What you should do:
Copy the following records word for word.

Recorded information:
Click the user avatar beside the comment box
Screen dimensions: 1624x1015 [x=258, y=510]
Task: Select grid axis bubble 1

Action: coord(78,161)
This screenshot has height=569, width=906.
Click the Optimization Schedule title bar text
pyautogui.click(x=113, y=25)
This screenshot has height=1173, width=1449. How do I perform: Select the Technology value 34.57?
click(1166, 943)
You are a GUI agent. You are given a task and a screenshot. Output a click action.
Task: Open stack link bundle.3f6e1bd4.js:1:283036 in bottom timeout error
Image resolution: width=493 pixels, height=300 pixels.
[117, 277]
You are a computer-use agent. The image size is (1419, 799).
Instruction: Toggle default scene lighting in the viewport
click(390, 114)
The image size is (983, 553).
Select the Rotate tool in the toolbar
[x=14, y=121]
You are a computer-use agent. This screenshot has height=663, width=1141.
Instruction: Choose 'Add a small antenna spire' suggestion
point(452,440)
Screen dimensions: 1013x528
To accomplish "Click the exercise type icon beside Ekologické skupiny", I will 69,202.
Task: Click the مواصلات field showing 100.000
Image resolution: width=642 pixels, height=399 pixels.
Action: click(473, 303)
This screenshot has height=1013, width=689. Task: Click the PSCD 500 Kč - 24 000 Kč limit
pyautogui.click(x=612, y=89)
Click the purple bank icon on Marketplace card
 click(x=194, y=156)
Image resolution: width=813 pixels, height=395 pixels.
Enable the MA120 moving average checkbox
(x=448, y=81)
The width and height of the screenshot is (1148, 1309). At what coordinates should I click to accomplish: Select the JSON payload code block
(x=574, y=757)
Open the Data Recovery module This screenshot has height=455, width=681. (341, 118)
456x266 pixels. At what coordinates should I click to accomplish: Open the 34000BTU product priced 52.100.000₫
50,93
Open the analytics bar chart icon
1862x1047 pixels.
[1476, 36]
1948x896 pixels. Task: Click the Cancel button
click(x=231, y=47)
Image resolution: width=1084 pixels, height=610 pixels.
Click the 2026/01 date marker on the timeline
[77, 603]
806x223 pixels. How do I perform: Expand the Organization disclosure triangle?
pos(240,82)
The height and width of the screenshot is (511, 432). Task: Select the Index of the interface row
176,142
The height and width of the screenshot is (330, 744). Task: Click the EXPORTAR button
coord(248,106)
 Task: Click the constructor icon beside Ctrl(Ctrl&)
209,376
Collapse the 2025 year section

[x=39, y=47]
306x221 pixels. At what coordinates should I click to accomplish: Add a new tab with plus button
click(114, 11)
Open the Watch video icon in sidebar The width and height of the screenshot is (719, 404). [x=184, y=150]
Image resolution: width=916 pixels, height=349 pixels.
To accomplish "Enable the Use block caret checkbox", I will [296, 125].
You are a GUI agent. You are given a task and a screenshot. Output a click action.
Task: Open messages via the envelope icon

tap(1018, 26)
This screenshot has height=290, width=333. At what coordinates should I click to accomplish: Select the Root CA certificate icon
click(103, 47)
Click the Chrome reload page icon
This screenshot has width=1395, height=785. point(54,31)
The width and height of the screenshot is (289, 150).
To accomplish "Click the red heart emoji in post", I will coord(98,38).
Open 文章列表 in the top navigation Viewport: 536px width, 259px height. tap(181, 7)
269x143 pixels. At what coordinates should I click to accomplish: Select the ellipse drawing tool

Solution for this task:
Click the user avatar beside the comment box
Screen dimensions: 1624x1015 [x=258, y=510]
Task: Select grid axis bubble 1

Action: coord(78,161)
This screenshot has height=569, width=906.
Click the Optimization Schedule title bar text
pyautogui.click(x=113, y=25)
This screenshot has height=1173, width=1449. How do I perform: Select the Technology value 34.57?
click(1166, 943)
You are a GUI agent. You are given a task and a screenshot. Output a click action.
Task: Open stack link bundle.3f6e1bd4.js:1:283036 in bottom timeout error
Image resolution: width=493 pixels, height=300 pixels.
[117, 277]
You are a computer-use agent. The image size is (1419, 799).
Instruction: Toggle default scene lighting in the viewport
click(390, 114)
The image size is (983, 553).
Select the Rotate tool in the toolbar
[x=14, y=121]
You are a computer-use agent. This screenshot has height=663, width=1141.
Instruction: Choose 'Add a small antenna spire' suggestion
point(452,440)
Screen dimensions: 1013x528
To accomplish "Click the exercise type icon beside Ekologické skupiny", I will 69,202.
Task: Click the مواصلات field showing 100.000
Image resolution: width=642 pixels, height=399 pixels.
Action: click(473, 303)
This screenshot has height=1013, width=689. Task: Click the PSCD 500 Kč - 24 000 Kč limit
pyautogui.click(x=612, y=89)
Click the purple bank icon on Marketplace card
 click(x=194, y=156)
Image resolution: width=813 pixels, height=395 pixels.
Enable the MA120 moving average checkbox
(x=448, y=81)
The width and height of the screenshot is (1148, 1309). At what coordinates should I click to accomplish: Select the JSON payload code block
(x=574, y=757)
Open the Data Recovery module This screenshot has height=455, width=681. (341, 118)
456x266 pixels. At what coordinates should I click to accomplish: Open the 34000BTU product priced 52.100.000₫
50,93
Open the analytics bar chart icon
1862x1047 pixels.
[1476, 36]
1948x896 pixels. Task: Click the Cancel button
click(x=231, y=47)
Image resolution: width=1084 pixels, height=610 pixels.
Click the 2026/01 date marker on the timeline
[77, 603]
806x223 pixels. How do I perform: Expand the Organization disclosure triangle?
pos(240,82)
The height and width of the screenshot is (511, 432). Task: Select the Index of the interface row
176,142
The height and width of the screenshot is (330, 744). Task: Click the EXPORTAR button
coord(248,106)
 Task: Click the constructor icon beside Ctrl(Ctrl&)
209,376
Collapse the 2025 year section

[x=39, y=47]
306x221 pixels. At what coordinates should I click to accomplish: Add a new tab with plus button
click(114, 11)
Open the Watch video icon in sidebar The width and height of the screenshot is (719, 404). [x=184, y=150]
Image resolution: width=916 pixels, height=349 pixels.
To accomplish "Enable the Use block caret checkbox", I will [296, 125].
You are a GUI agent. You are given a task and a screenshot. Output a click action.
Task: Open messages via the envelope icon

tap(1018, 26)
This screenshot has height=290, width=333. At what coordinates should I click to accomplish: Select the Root CA certificate icon
click(103, 47)
Click the Chrome reload page icon
This screenshot has width=1395, height=785. point(54,31)
The width and height of the screenshot is (289, 150).
To accomplish "Click the red heart emoji in post", I will coord(98,38).
Open 文章列表 in the top navigation Viewport: 536px width, 259px height. tap(181, 7)
269x143 pixels. At what coordinates should I click to accomplish: Select the ellipse drawing tool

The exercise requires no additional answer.